Student Lesson Summary
Student Facing
We can use sector areas to compare the value of product offers. Suppose the manager of a store wants to buy several dozen mirrors shaped like sectors of a circle to decorate the store. The manager is choosing between these 2 brands of mirrors at a tradeshow. Brand A’s mirror has radius 14 inches and costs \$35 for each sector. Brand B’s mirror has radius 15 inches and costs \$42. Which is the better deal in terms of cost per square inch of mirror?
brand A
brand B
Brand A’s mirror is made from a circle cut into 6 congruent slices. Using the expression \(\pi r^2\) with radius 14 inches, we find that the area of the full circle is \(196\pi\) or about 616 square inches. Divide that by 6 to find that each sector-shaped mirror has an area of about 103 square inches.

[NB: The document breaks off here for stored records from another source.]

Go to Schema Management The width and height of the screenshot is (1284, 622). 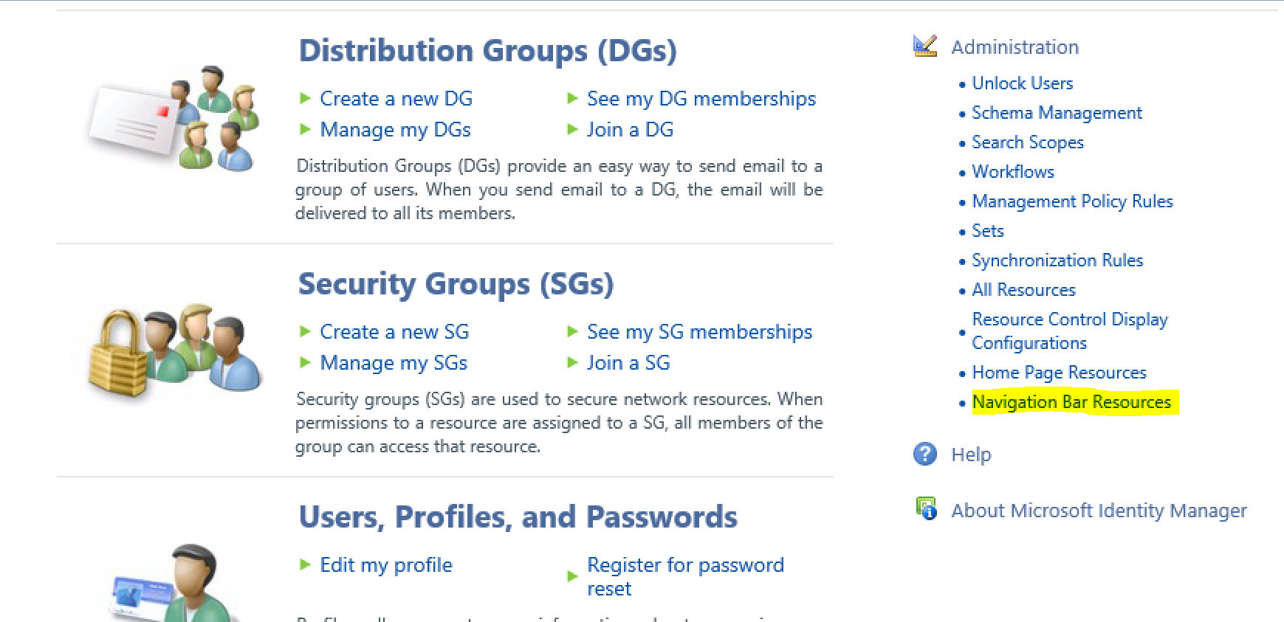pyautogui.click(x=1057, y=113)
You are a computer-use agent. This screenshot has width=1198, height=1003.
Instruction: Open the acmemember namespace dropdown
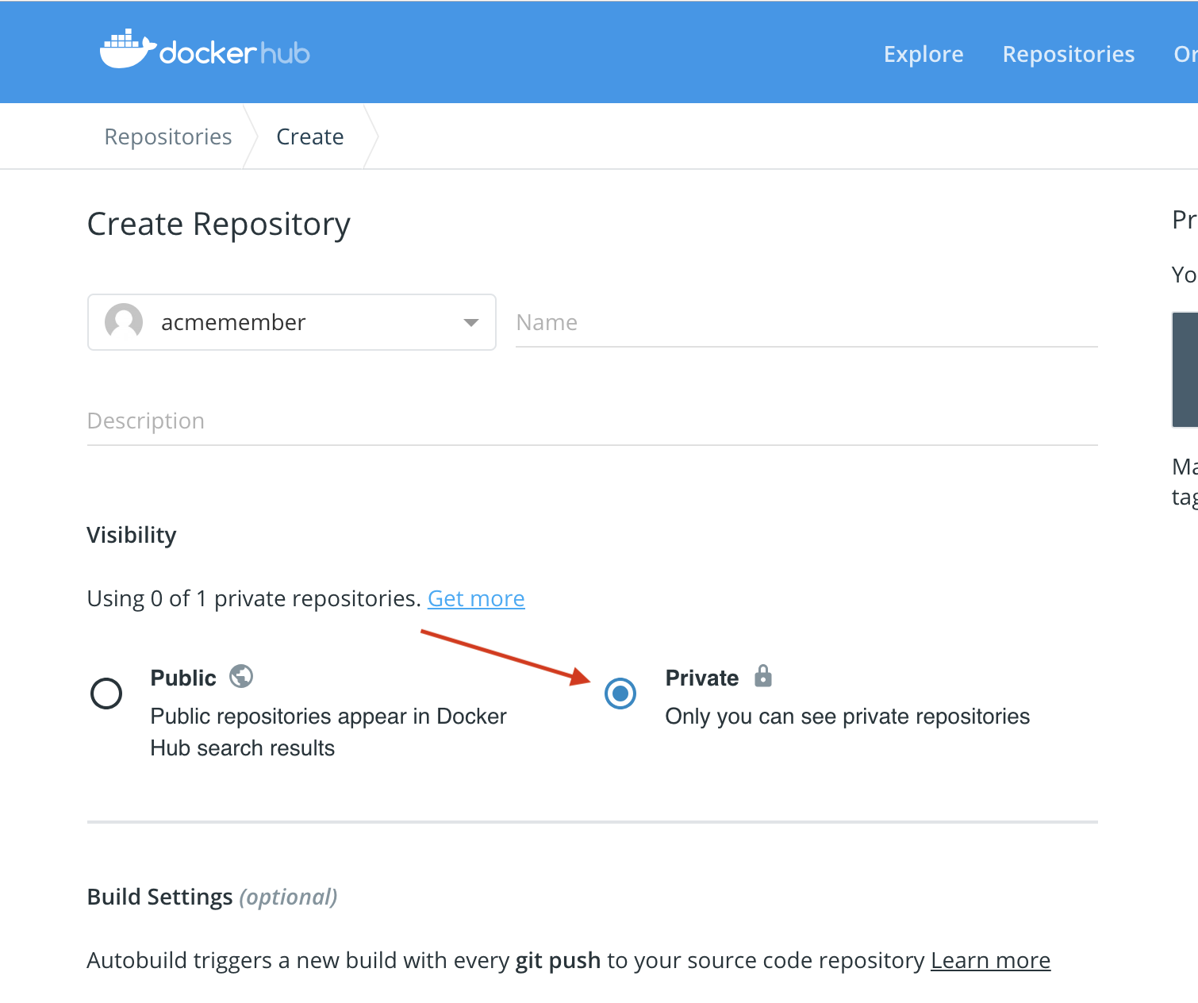pos(291,322)
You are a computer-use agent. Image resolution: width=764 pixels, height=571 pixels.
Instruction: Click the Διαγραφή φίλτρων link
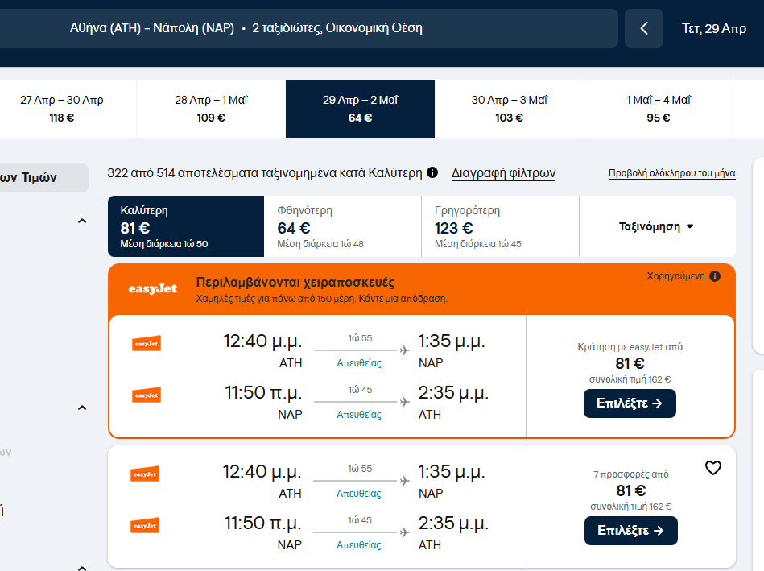point(503,173)
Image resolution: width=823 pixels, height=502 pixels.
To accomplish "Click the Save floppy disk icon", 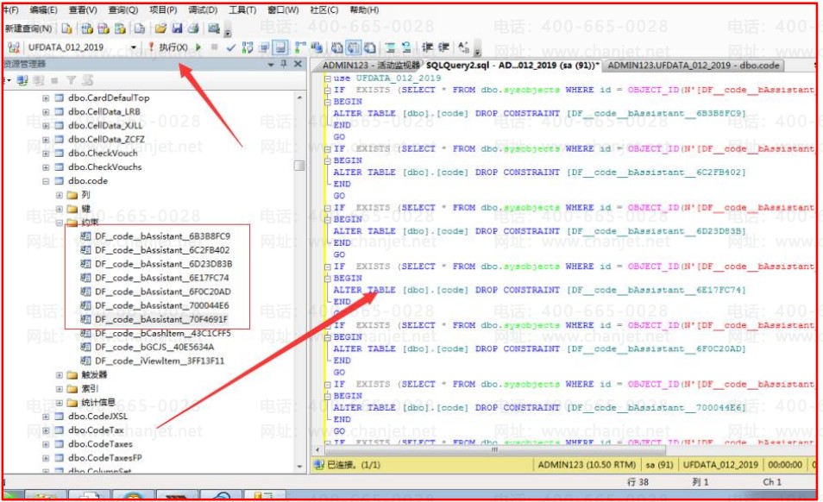I will pos(176,28).
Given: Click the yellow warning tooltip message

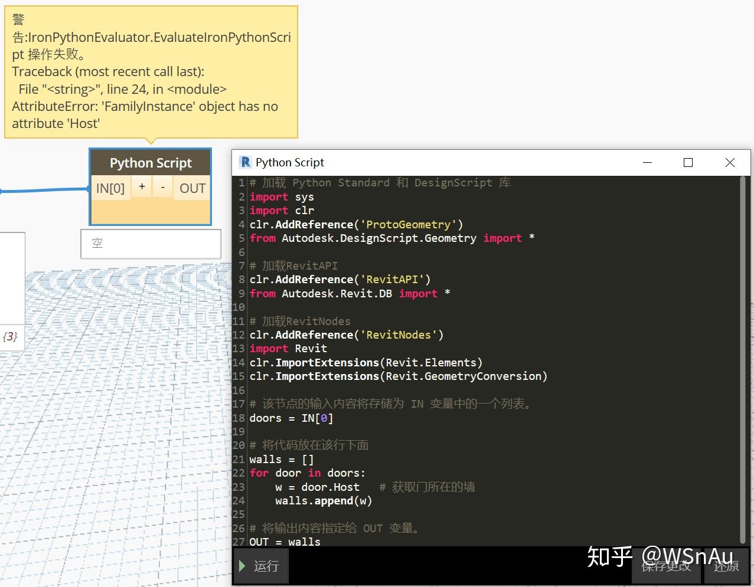Looking at the screenshot, I should [151, 72].
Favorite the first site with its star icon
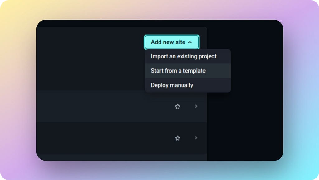 [177, 106]
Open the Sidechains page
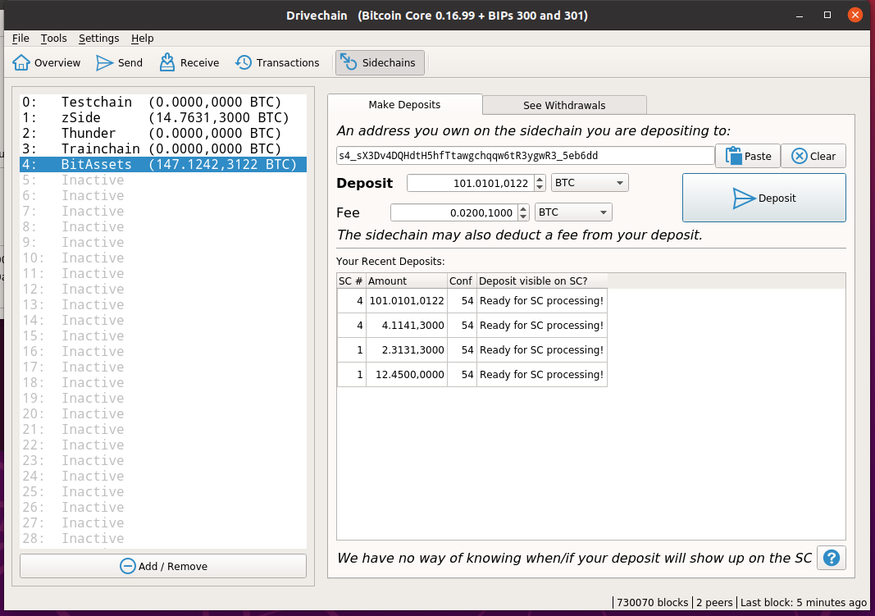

At \$35 per sector, this mirror costs about \$0.34 per square inch.
For brand B, we don’t know how many slices the mirror was cut into. However, we can estimate the measure of the central angle using arc length and radius. Suppose the manager uses a flexible measuring tape to find that the length of the arc around the outside of the sector is 19 inches. The ratio of the arc length to the radius gives the measure of the central angle in radians, \(\frac{19}{15}\). This is about 1.27 radians, but to avoid rounding errors, let’s use the exact value, \(\frac{19}{15}\), in our calculations.
Next, we can find the area of the sector with the formula \(\frac12 r^2 \theta\) where \(r\) is the radius and \(\theta\) is the radian measure of the central angle. Substitute in our values to get \(\frac12 (15)^2 \boldcdot \frac{19}{15}\), or 142.5 square centimeters. At \$42 per sector, this mirror costs about \$0.29 per square inch. Brand B’s mirror is a better deal.